Há uma tensão entre o rigor quase clínico das canetas emagrecedoras e a moda que volta a exaltar silhuetas esculturais. A evolução da moda athleisure desloca a roupa esportiva do universo funcional para um território quase conceitual e o sportswear deixa de ser apenas símbolo de performance física e passa a representar disciplina estética, bem-estar e desejo de consumo.
Corpos bronzeados, atléticos e em constante movimento ocupam praias, cenas cotidianas e cenários minimalistas, como na primeira campanha masculina da Cult Gaia fotografada no Rio de Janeiro. Há também um eco do universo visual de Nadia Lee Cohen, comprovando que a moda está privilegiando imagens que sugerem energia e deslocamento contínuo, substituindo a perfeição estática por movimento, elasticidade e potência física.

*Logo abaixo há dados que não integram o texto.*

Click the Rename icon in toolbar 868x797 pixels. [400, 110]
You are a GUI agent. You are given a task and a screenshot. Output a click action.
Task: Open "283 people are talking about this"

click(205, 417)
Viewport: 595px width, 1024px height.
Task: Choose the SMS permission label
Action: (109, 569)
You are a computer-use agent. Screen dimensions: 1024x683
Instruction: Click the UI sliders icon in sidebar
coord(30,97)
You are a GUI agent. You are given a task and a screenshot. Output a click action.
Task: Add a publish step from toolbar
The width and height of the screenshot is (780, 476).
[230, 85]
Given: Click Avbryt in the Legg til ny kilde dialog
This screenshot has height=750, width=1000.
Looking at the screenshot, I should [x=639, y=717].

As fotógrafas Bianca Capozzi e Isabelle Wenzel são reconhecidas por usarem o corpo como escultura, criando poses distorcidas e quase acrobáticas que exprimem mais humor e positividade do que performance. Apesar do culto à magreza extrema ser inegável, o momento atual propõe também uma vitalidade visual mostrando corpos em movimento que correm, dançam, se alongam e transpiram.